** Opening Record extracts block **

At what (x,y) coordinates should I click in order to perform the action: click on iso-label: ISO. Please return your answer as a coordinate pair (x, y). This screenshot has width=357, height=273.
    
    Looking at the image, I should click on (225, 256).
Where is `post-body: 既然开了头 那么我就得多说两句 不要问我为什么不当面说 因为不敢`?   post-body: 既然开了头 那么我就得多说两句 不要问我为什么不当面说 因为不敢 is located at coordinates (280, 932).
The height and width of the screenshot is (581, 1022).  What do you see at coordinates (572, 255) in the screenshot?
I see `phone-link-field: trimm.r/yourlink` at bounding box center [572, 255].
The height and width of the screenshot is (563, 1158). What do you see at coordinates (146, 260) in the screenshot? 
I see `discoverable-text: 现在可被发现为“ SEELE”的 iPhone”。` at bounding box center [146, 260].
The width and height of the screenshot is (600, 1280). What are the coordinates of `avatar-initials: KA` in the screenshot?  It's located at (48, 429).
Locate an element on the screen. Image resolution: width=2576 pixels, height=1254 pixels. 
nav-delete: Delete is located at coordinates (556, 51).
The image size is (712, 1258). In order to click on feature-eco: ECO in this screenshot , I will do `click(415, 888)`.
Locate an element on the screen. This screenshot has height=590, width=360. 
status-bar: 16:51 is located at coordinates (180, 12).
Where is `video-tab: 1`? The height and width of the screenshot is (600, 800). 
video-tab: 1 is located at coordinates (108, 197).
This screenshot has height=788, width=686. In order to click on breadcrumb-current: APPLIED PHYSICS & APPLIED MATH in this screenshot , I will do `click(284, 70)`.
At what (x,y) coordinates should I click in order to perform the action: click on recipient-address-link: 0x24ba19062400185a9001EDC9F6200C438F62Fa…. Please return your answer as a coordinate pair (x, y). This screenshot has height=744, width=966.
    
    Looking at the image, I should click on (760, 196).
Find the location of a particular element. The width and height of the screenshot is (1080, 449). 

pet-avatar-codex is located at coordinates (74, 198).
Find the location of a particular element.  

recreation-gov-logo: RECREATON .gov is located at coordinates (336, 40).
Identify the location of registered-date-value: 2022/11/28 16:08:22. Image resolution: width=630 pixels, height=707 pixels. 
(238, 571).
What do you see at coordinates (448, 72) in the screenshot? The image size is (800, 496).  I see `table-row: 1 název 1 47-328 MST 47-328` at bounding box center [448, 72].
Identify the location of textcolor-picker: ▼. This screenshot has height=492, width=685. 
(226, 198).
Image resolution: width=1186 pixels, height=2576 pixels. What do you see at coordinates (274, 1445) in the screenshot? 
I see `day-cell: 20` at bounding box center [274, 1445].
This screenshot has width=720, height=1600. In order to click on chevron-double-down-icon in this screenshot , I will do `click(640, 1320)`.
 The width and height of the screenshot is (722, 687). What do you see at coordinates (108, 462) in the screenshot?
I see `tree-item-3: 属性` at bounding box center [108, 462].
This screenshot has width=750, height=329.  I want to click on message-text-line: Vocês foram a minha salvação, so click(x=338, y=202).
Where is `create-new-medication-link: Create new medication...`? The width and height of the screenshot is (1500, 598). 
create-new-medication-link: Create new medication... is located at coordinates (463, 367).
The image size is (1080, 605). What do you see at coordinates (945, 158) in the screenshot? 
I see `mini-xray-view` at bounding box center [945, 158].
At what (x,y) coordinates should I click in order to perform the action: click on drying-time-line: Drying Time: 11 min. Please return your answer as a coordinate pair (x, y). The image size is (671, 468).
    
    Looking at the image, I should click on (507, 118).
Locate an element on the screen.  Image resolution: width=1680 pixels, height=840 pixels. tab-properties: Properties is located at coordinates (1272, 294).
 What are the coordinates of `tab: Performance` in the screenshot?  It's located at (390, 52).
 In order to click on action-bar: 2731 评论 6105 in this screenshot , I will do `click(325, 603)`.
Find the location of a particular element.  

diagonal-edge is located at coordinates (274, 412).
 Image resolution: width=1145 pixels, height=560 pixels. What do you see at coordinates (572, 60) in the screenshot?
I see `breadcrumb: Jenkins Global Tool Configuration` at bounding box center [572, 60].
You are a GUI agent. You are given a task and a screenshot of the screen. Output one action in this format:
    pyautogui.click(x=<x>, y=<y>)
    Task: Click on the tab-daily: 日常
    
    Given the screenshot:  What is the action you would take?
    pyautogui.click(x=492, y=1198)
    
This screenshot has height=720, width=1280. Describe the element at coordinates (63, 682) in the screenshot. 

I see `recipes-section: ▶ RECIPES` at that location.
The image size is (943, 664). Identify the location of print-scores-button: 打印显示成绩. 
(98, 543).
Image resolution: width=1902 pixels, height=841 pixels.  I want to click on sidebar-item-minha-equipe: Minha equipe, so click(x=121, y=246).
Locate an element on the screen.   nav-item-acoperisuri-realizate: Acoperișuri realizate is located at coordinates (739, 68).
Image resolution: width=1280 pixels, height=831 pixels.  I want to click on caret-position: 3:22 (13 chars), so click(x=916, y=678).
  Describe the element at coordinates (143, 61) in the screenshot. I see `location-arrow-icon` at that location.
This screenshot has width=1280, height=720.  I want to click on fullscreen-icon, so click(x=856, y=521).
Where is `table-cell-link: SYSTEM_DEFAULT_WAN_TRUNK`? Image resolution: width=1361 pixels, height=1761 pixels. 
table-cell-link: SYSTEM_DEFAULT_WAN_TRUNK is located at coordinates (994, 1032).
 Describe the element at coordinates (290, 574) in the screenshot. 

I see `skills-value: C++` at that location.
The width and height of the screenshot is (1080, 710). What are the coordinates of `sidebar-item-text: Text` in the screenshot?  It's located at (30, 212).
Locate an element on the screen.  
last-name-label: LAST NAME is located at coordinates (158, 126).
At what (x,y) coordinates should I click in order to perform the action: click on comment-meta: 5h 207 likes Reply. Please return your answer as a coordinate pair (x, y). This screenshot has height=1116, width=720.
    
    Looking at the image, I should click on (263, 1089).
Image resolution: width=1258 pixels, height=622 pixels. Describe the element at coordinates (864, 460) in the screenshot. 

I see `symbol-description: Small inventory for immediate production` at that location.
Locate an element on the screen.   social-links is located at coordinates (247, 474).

** Closing Record extracts block **

### [What is required]
Reproduce all of the lines above word for word.

### [Result for this exercise]
At what (x,y) coordinates should I click in order to perform the action: click on iso-label: ISO. Please return your answer as a coordinate pair (x, y). This screenshot has width=357, height=273.
    
    Looking at the image, I should click on (225, 256).
Where is `post-body: 既然开了头 那么我就得多说两句 不要问我为什么不当面说 因为不敢`?   post-body: 既然开了头 那么我就得多说两句 不要问我为什么不当面说 因为不敢 is located at coordinates (280, 932).
The height and width of the screenshot is (581, 1022).  What do you see at coordinates (572, 255) in the screenshot?
I see `phone-link-field: trimm.r/yourlink` at bounding box center [572, 255].
The height and width of the screenshot is (563, 1158). What do you see at coordinates (146, 260) in the screenshot? 
I see `discoverable-text: 现在可被发现为“ SEELE”的 iPhone”。` at bounding box center [146, 260].
The width and height of the screenshot is (600, 1280). What are the coordinates of `avatar-initials: KA` in the screenshot?  It's located at (48, 429).
Locate an element on the screen. Image resolution: width=2576 pixels, height=1254 pixels. 
nav-delete: Delete is located at coordinates (556, 51).
The image size is (712, 1258). In order to click on feature-eco: ECO in this screenshot , I will do `click(415, 888)`.
Locate an element on the screen. This screenshot has height=590, width=360. 
status-bar: 16:51 is located at coordinates (180, 12).
Where is `video-tab: 1`? The height and width of the screenshot is (600, 800). 
video-tab: 1 is located at coordinates (108, 197).
This screenshot has height=788, width=686. In order to click on breadcrumb-current: APPLIED PHYSICS & APPLIED MATH in this screenshot , I will do `click(284, 70)`.
At what (x,y) coordinates should I click in order to perform the action: click on recipient-address-link: 0x24ba19062400185a9001EDC9F6200C438F62Fa…. Please return your answer as a coordinate pair (x, y). This screenshot has height=744, width=966.
    
    Looking at the image, I should click on (760, 196).
Find the location of a particular element. The width and height of the screenshot is (1080, 449). 

pet-avatar-codex is located at coordinates (74, 198).
Find the location of a particular element.  

recreation-gov-logo: RECREATON .gov is located at coordinates (336, 40).
Identify the location of registered-date-value: 2022/11/28 16:08:22. Image resolution: width=630 pixels, height=707 pixels. 
(238, 571).
What do you see at coordinates (448, 72) in the screenshot? The image size is (800, 496).  I see `table-row: 1 název 1 47-328 MST 47-328` at bounding box center [448, 72].
Identify the location of textcolor-picker: ▼. This screenshot has height=492, width=685. 
(226, 198).
Image resolution: width=1186 pixels, height=2576 pixels. What do you see at coordinates (274, 1445) in the screenshot? 
I see `day-cell: 20` at bounding box center [274, 1445].
This screenshot has width=720, height=1600. In order to click on chevron-double-down-icon in this screenshot , I will do `click(640, 1320)`.
 The width and height of the screenshot is (722, 687). What do you see at coordinates (108, 462) in the screenshot?
I see `tree-item-3: 属性` at bounding box center [108, 462].
This screenshot has width=750, height=329.  I want to click on message-text-line: Vocês foram a minha salvação, so click(x=338, y=202).
Where is `create-new-medication-link: Create new medication...`? The width and height of the screenshot is (1500, 598). 
create-new-medication-link: Create new medication... is located at coordinates (463, 367).
The image size is (1080, 605). What do you see at coordinates (945, 158) in the screenshot? 
I see `mini-xray-view` at bounding box center [945, 158].
At what (x,y) coordinates should I click in order to perform the action: click on drying-time-line: Drying Time: 11 min. Please return your answer as a coordinate pair (x, y). The image size is (671, 468).
    
    Looking at the image, I should click on (507, 118).
Locate an element on the screen.  Image resolution: width=1680 pixels, height=840 pixels. tab-properties: Properties is located at coordinates (1272, 294).
 What are the coordinates of `tab: Performance` in the screenshot?  It's located at (390, 52).
 In order to click on action-bar: 2731 评论 6105 in this screenshot , I will do `click(325, 603)`.
Find the location of a particular element.  

diagonal-edge is located at coordinates (274, 412).
 Image resolution: width=1145 pixels, height=560 pixels. What do you see at coordinates (572, 60) in the screenshot?
I see `breadcrumb: Jenkins Global Tool Configuration` at bounding box center [572, 60].
You are a GUI agent. You are given a task and a screenshot of the screen. Output one action in this format:
    pyautogui.click(x=<x>, y=<y>)
    Task: Click on the tab-daily: 日常
    
    Given the screenshot:  What is the action you would take?
    pyautogui.click(x=492, y=1198)
    
This screenshot has height=720, width=1280. Describe the element at coordinates (63, 682) in the screenshot. 

I see `recipes-section: ▶ RECIPES` at that location.
The image size is (943, 664). Identify the location of print-scores-button: 打印显示成绩. 
(98, 543).
Image resolution: width=1902 pixels, height=841 pixels.  I want to click on sidebar-item-minha-equipe: Minha equipe, so click(x=121, y=246).
Locate an element on the screen.   nav-item-acoperisuri-realizate: Acoperișuri realizate is located at coordinates (739, 68).
Image resolution: width=1280 pixels, height=831 pixels.  I want to click on caret-position: 3:22 (13 chars), so click(x=916, y=678).
  Describe the element at coordinates (143, 61) in the screenshot. I see `location-arrow-icon` at that location.
This screenshot has width=1280, height=720.  I want to click on fullscreen-icon, so click(x=856, y=521).
Where is `table-cell-link: SYSTEM_DEFAULT_WAN_TRUNK`? Image resolution: width=1361 pixels, height=1761 pixels. 
table-cell-link: SYSTEM_DEFAULT_WAN_TRUNK is located at coordinates (994, 1032).
 Describe the element at coordinates (290, 574) in the screenshot. 

I see `skills-value: C++` at that location.
The width and height of the screenshot is (1080, 710). What are the coordinates of `sidebar-item-text: Text` in the screenshot?  It's located at (30, 212).
Locate an element on the screen.  
last-name-label: LAST NAME is located at coordinates (158, 126).
At what (x,y) coordinates should I click in order to perform the action: click on comment-meta: 5h 207 likes Reply. Please return your answer as a coordinate pair (x, y). This screenshot has height=1116, width=720.
    
    Looking at the image, I should click on (263, 1089).
Image resolution: width=1258 pixels, height=622 pixels. Describe the element at coordinates (864, 460) in the screenshot. 

I see `symbol-description: Small inventory for immediate production` at that location.
Locate an element on the screen.   social-links is located at coordinates (247, 474).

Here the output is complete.